Tra le cose che dal Covid possiamo imparare, a parte quegli aspetti specificatamente medici, c’è il suggerimento, sempre più pressante, a riconsiderare il concetto di vulnerabilità. Forse è ora che si cominci a riflettere su come si possa costruire una “cultura del rischio” (sismiche, idrauliche, sanitarie, antropiche…) che sia capace di riconoscere vulnerabilità congenite e quelle acquisite, magari a distanza di tempo quando saranno più sensibili le amplificazioni sociali. Ma allo stato attuale siamo in grado di valutare i rischi? Ewald (1996) giustamente aveva osservato come “…tutto può essere un rischio; tutto dipende dalla maniera con cui si analizza il pericolo, si considera l’avvenimento”. In realtà ci occupiamo poco dei possibili scenari di emergenza che si potrebbero presentare e ancor meno ci preoccupiamo di prevedere le possibili risposte. L’improvvisazione sembra essere la predominante maniera di rispondere quando i danni sono già avvenuti. Talvolta ci nascondiamo dietro normative, fortemente condizionate dal “calcolo” e da una sovradimensionata fiducia nella tecnologia più recente, che sono destinate a mostrare tutta la loro inefficacia. La storia degli interventi post terremoti e alluvioni degli ultimi decenni sono la conferma della inefficacia di buona parte di queste normative tanto da dover essere costantemente riscritte. In molti casi non è difficile verificare come il rispetto delle normative è percepita più come un modo per ridurre i livelli di responsabilità che come mezzo per scongiurare i rischi. Ci pare condivisibile la considerazione di Petrosky (1994); “…gli ingegneri considerano la norma gli edifici che stanno in piedi e l’eccezione i crolli strutturali, sebbene imparino più dai crolli”.

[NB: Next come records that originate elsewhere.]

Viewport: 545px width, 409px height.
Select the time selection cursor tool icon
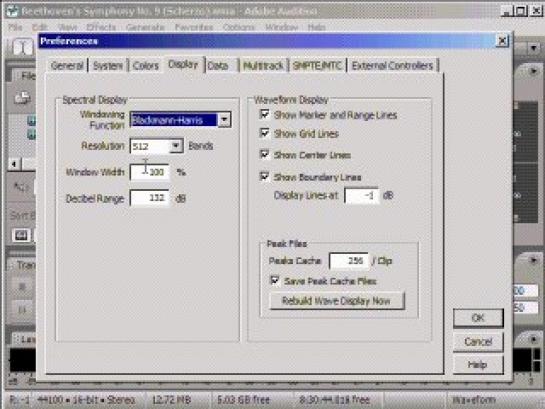tap(23, 47)
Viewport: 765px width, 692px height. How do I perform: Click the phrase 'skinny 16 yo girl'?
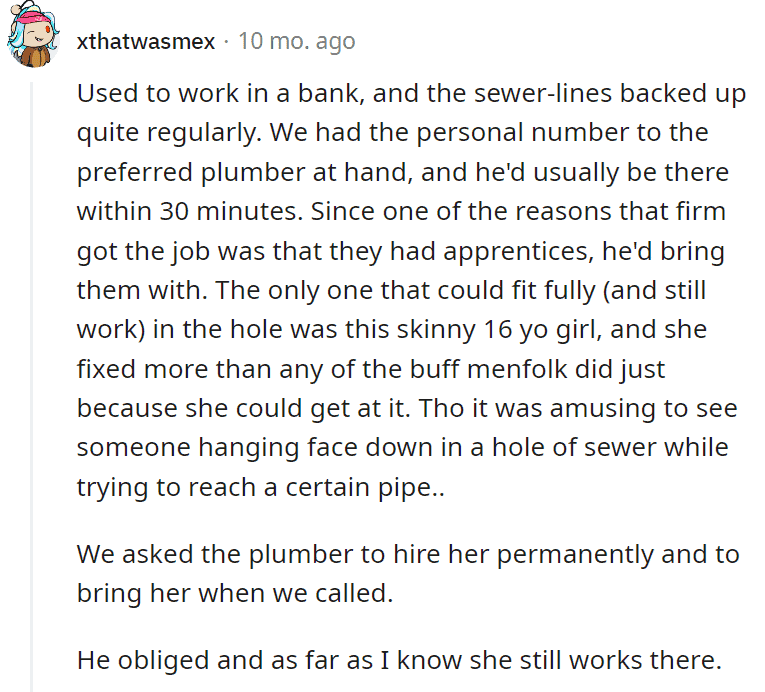point(497,330)
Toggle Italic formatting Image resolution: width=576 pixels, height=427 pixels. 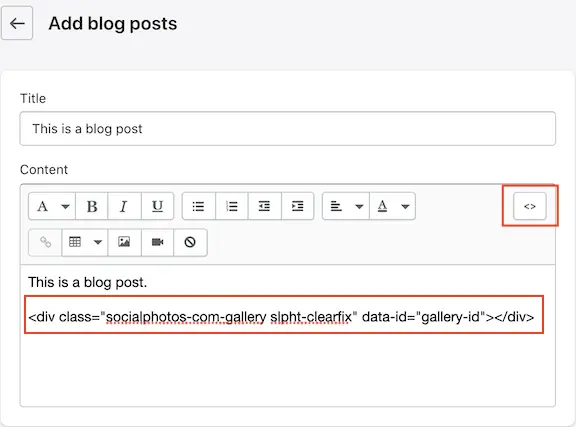[x=124, y=206]
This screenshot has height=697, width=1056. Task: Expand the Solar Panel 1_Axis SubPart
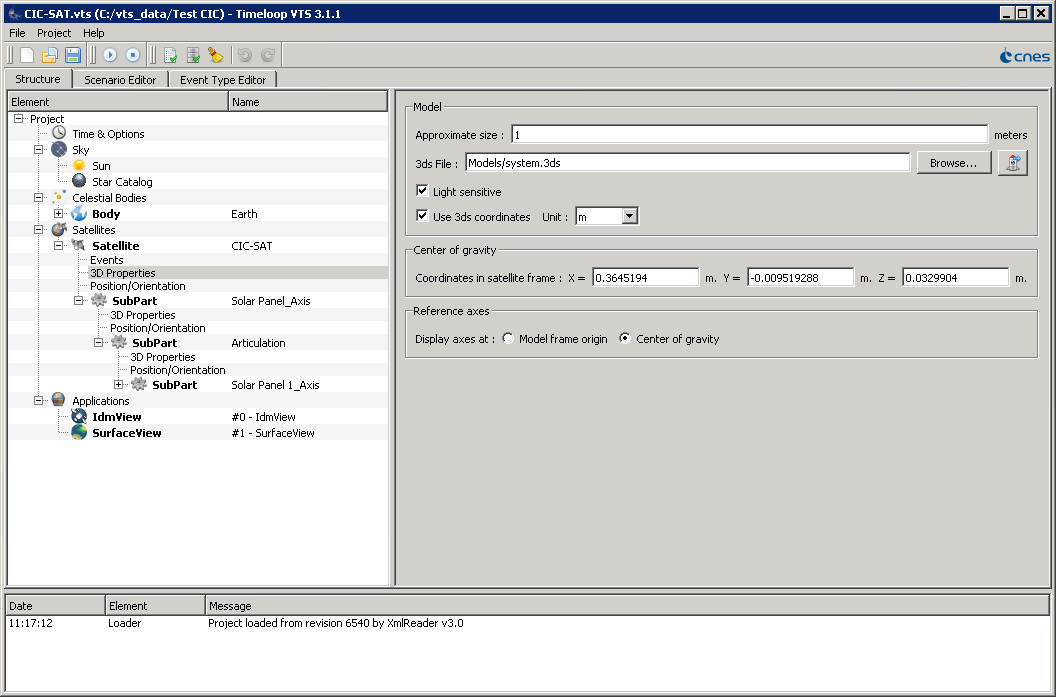click(x=118, y=384)
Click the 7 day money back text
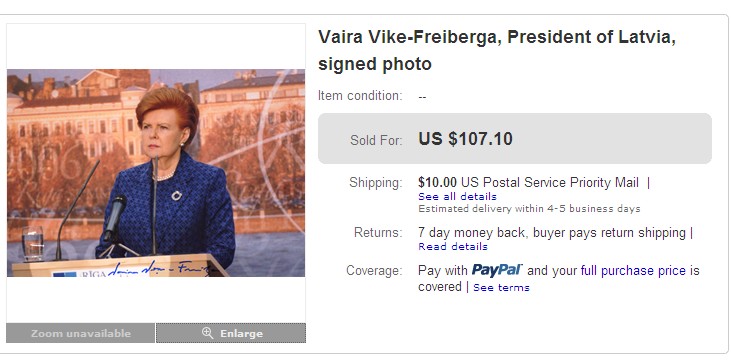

Se è giusto che gli interventi siano delegati agli specialisti (ma il loro coordinamento?) riteniamo sia altrettanto vero che tutta la Comunità se ne faccia carico. Un terremoto non è prevedibile ma prevedibili sono i danni che farà. Ci sono nazioni per le quali la protezione civile è un problema che coinvolge tutti nell’ottica di passare dalla cultura dell’emergenza a quella della prevenzione. E’ una sfida che riguarda tutti, a cominciare dai bambini. Certo, avviare una didattica che sia attenta ai problemi dei rischi, della prevenzione e del primo intervento non è facile ma bisognerebbe pur cominciare perché sarebbe un investimento per il futuro. I Vigili del Fuoco e volontari che già sono impegnati nella Protezione Civile, nella Croce Rossa o nella Sipbc potrebbero dare un primo contributo efficace in collaborazione con gli insegnanti (preventivamente informati e addestrati). Attenzione però, non si tratta solo di fare le prove di evacuazione che già molte scuole fanno ma di impostare più ampi programmi che favoriscano una maggiore sensibilità verso questi problemi e una sufficiente confidenza con le risposte immediate che in caso di emergenza si possono dare. Immaginare che un bambino (ma anche un adulto) sia in grado di aiutare un compagno incidentato in attesa dei soccorsi (a proposito, chi bisogna contattare?) è cosa di poca importanza? In caso di terremoto dov’è meglio ripararsi e cosa non bisogna fare?

Nella foto: Sesto Fiorentino, esercitazione che simula il rischio idraulico-idrogeologico nell’ambito del progetto Scuola Sicura grazie all'impegno della Protezione Civile del Comune. Gli alunni costruiscono un argine artificiale con sacchi di iuta pieni di terra (“sacchinatura”).